第459話 愚痴を聞く男

「ちょっと愚痴を聞いてください」


 憤懣ふんまんやるかたない様子で電話してきたのは診療看護師の茨城くん。

 なんでも某診療科のレジデントと一悶着ひともんちゃくあったそうだ。


 というのも、通院患者からその診療科の外来に連絡があったらしい。

 熱が出たので診てほしいというもの。


 もちろん病院はコロナ診療体制を解除していない。

 だから発熱患者が診療科の外来に直接来るってのは御法度ごはっとだ。

 まずはER横の発熱外来で当番の茨城くんが受けることになる。

 彼は個人用防護具PPEを着てインフルエンザ・コロナ迅速だけでな く採血や血液培養までやった上でルートをとって入院させた。


 ところがその診療科のレジデントに「何で俺を呼ばなかったんだ」と言われたのだそうだ。

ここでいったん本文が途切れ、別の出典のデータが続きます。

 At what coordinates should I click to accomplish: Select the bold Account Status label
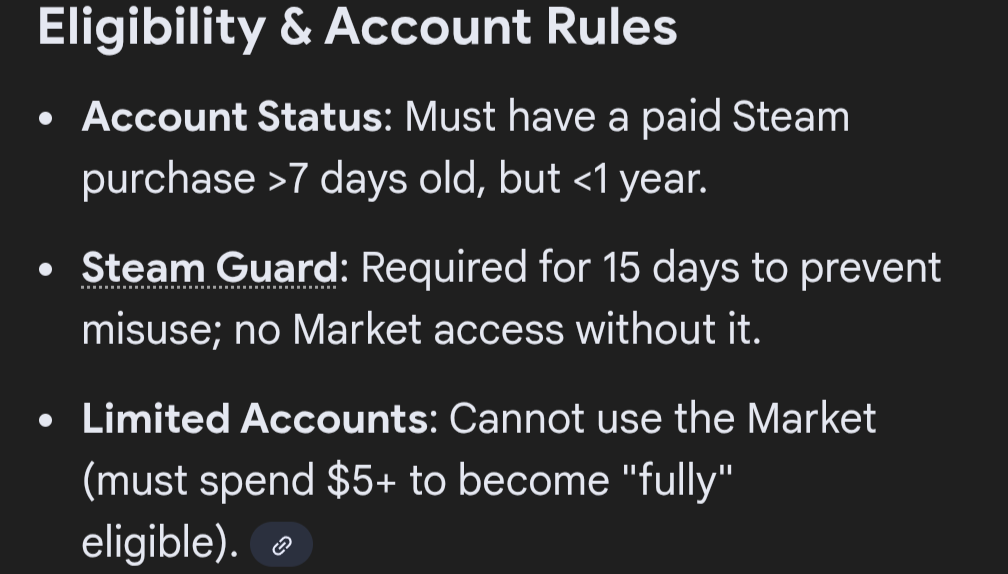(231, 117)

「せっかく親切で血液培養もルートもとってあげたのに、そんな事まで言われないといけないですか?」

「確かにわざわざ電話しなくても電子カルテを見たら患者が来ている事くらい分かるよな」

「第一、個人用防護具PPEを着ていたらPHSを持つ気になりませんよ」


 確かにその通りだ。


「でも、何でまた呼んでもらいたかったのかね、そのレジデントは?」

「よく……分からないです」

「彼、そんな熱心な奴じゃないだろ」

「そうですね」

「ひょっとしてあれか? 自分のところじゃなくて他所よそにブン投げようとしたんじゃないかな」


 通常、外来患者というのは複数の診療科にかかっている。

 だから自分の所に助けを求めてきても、理由をつけて他の診療科に押し付けてしまえば楽だ。


「だいたいレジデントの思いつく手抜きなんか、オレ自身がこれまでの人生で何十回も使ってきたからな。何もかもお見通しだぜ!」

「先生、それもちょっとどうかと思うんですけど」

「今頃は週末がつぶれてしまって泣いてるんじゃないかな、あいつ」


 金曜日に高熱の患者が入院したら担当医は土曜日も日曜日も病院に様子を見に行かざるを得ない。

 患者が急変でもしたら週末の予定が吹っ飛んでしまう。

 子供の運動会も、友人の結婚式も、自分が施主せしゅをつとめる法事も、何もかもだ。


 一応、病棟当直医がいる事はいるが、何かしてもらう事を期待したらガッカリさせられる。

 かつて「先生、〇〇さんが40度の発熱です!」とコールされても「ほっとけ」と言うだけの当直医がいた。

 この先生は本郷という名前だったので、いつしか「ほっとけホンゴー」と看護師たちに呼ばれるようになったくらいだ。


「ざまあ見ろ、だな」

「そこまで言わなくても……」

「人に暴言を吐く奴は自分にかえってくるんだ」

「何だかあの先生が可哀そうになってきました」


 茨城くんはどこまでもいい人みたいだ。